Required task 1: In the GPars dataflow question, which test does the pipeline apply to the inputs?
Required task 2: From the GPars dataflow question, extract everything from "In this example I've" down to "doesn't 'trigger' the processing.".

Supplied text:
Search code examples
groovygparsdataflowtask

dataflowQueues processing or pipelines only seems to be triggered on df.val request


Looking at Gpars dataflows/pipelines but there is something I don't understand

If you look at the example below (I've done this with operators, piplines, chainWith, and hit the same problem).

In this example I've used tasks but could just as easily be without and same problem manifests. In this example I set up two DataflowQueues, one for initial conditions, and one for results of evaluating against a predicate. I then layout a pipeline that evaluates the inputs against the inputs against the predicate (is even test) and stores results in output results queue

Having setup the pipeline and posted some entries into the first queue I believed that the entries would be processed as data was available (this didn't work for operator version either), as you can see I test the size of the resultQ its zero ( if I remove the task that's still true) after I write the entries to the sessionQ. So writing data doesn't 'trigger' the processing.

The first task save a number of entries to a queue.

import groovyx.gpars.dataflow.Dataflow
import groovyx.gpars.dataflow.DataflowQueue
import groovyx.gpars.dataflow.DataflowVariable
import groovyx.gpars.dataflow.Promise

/**
 * Created by will on 13/01/2017.
 */

def iValues = [1,2,3,4,5]

DataflowQueue sessionQ = new DataflowQueue()
DataflowQueue resultQ = new DataflowQueue()

Dataflow.task {
    println "setup task: set initial conditions list for rule predicate "
    iValues.each {sessionQ << it}
}

Closure evenPredicate = {it %2 == 0}

//layout pipeline 
sessionQ | evenPredicate   | resultQ

assert resultQ.iterator().size() == 0

Promise ans =  Dataflow.task {
    println "result task : get three values from result q "
    def outlist = []
    3.times {
        def res = resultQ.val
        println "got result $res"

Information supplied:

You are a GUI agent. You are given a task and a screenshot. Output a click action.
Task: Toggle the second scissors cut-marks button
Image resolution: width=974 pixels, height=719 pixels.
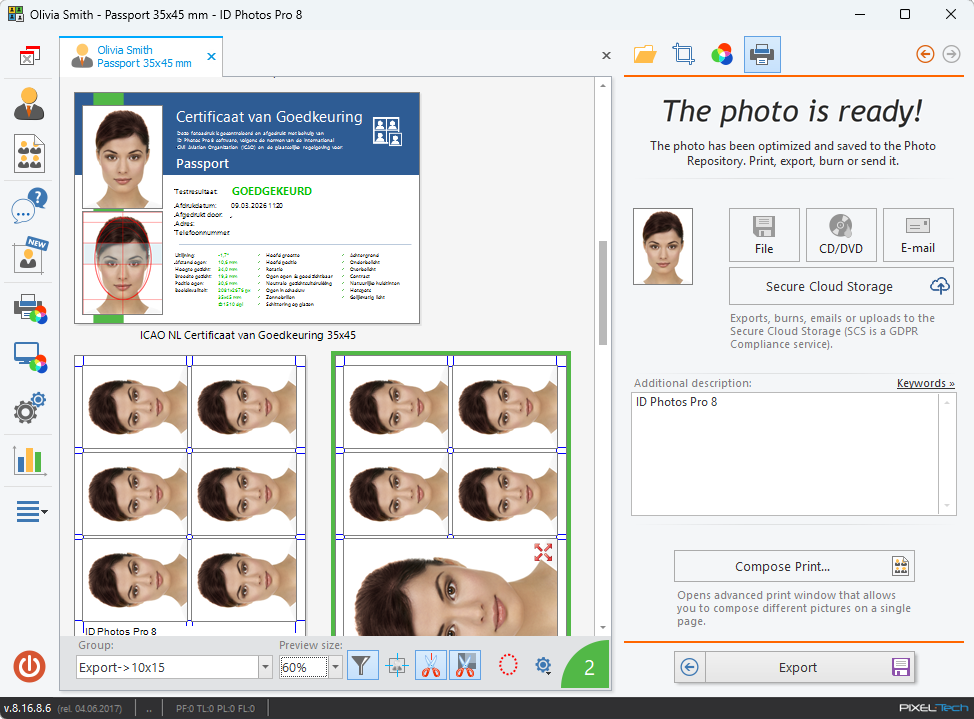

Expected answer 1: An is-even test.

Expected answer 2:
In this example I've used tasks but could just as easily be without and same problem manifests. In this example I set up two DataflowQueues, one for initial conditions, and one for results of evaluating against a predicate. I then layout a pipeline that evaluates the inputs against the inputs against the predicate (is even test) and stores results in output results queue

Having setup the pipeline and posted some entries into the first queue I believed that the entries would be processed as data was available (this didn't work for operator version either), as you can see I test the size of the resultQ its zero ( if I remove the task that's still true) after I write the entries to the sessionQ. So writing data doesn't 'trigger' the processing.